[[ Records, beginning ]]
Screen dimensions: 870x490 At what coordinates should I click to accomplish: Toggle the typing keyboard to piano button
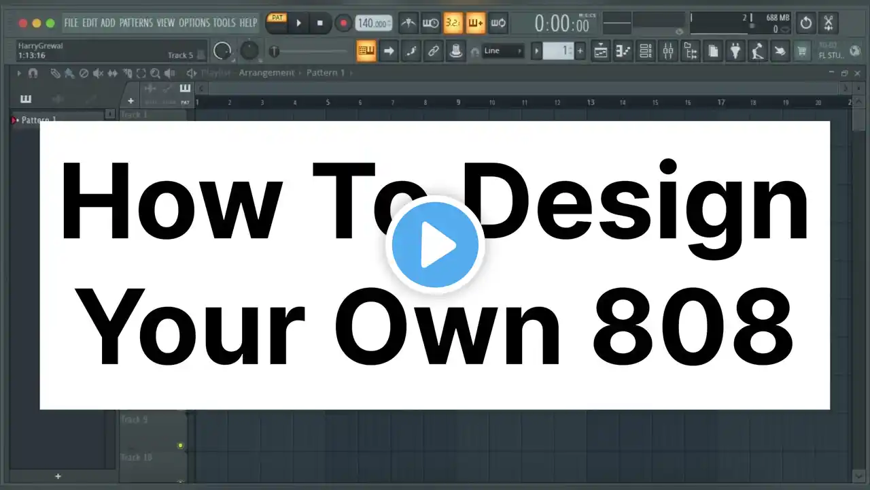point(366,51)
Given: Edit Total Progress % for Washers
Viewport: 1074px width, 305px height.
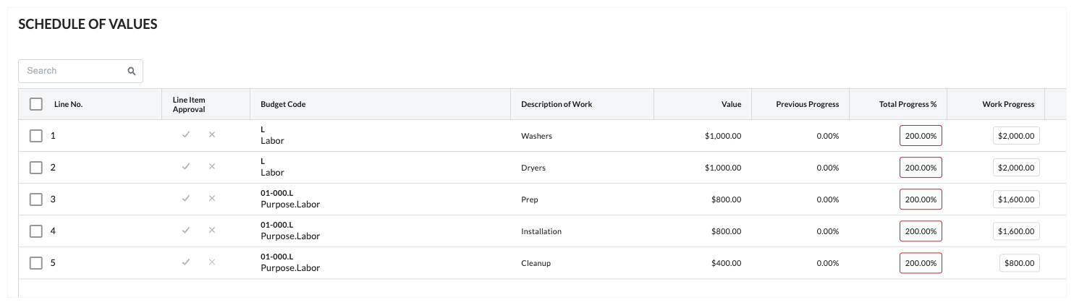Looking at the screenshot, I should 921,136.
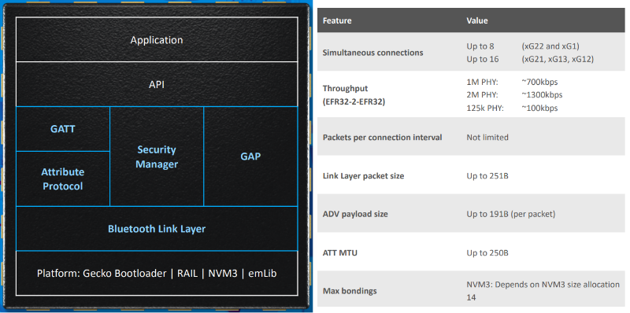Click the GATT block
Image resolution: width=630 pixels, height=313 pixels.
63,129
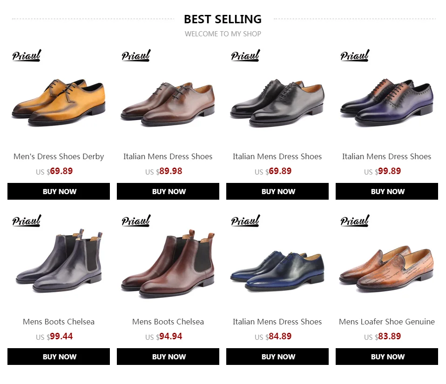Click the Priaul logo above yellow derby shoes
446x384 pixels.
tap(27, 55)
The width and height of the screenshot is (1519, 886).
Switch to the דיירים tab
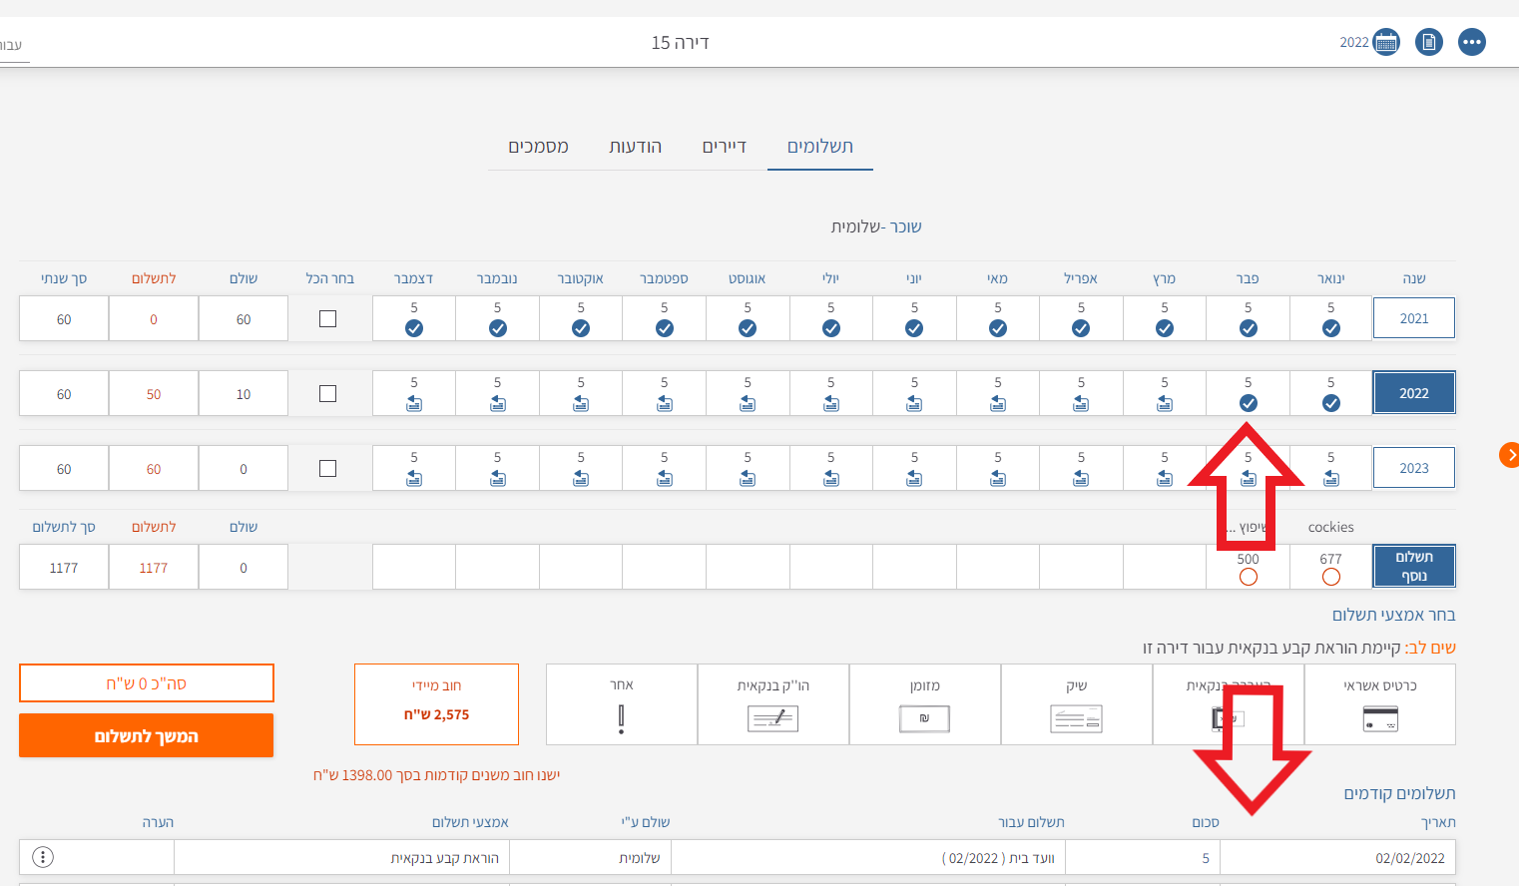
[[ Records, end ]]
Please copy only the lines from the one that contains "Given: Edit Total Progress % for Washers" through the last line of the records, exactly, and keep every picture out of the copy.

> **Solution to the exercise**:
Given: Edit Total Progress % for Washers
Viewport: 1074px width, 305px height.
Looking at the screenshot, I should 921,136.
Click the GATT block
Image resolution: width=630 pixels, height=313 pixels.
63,129
Click the Priaul logo above yellow derby shoes
446x384 pixels.
tap(27, 55)
The width and height of the screenshot is (1519, 886).
Switch to the דיירים tab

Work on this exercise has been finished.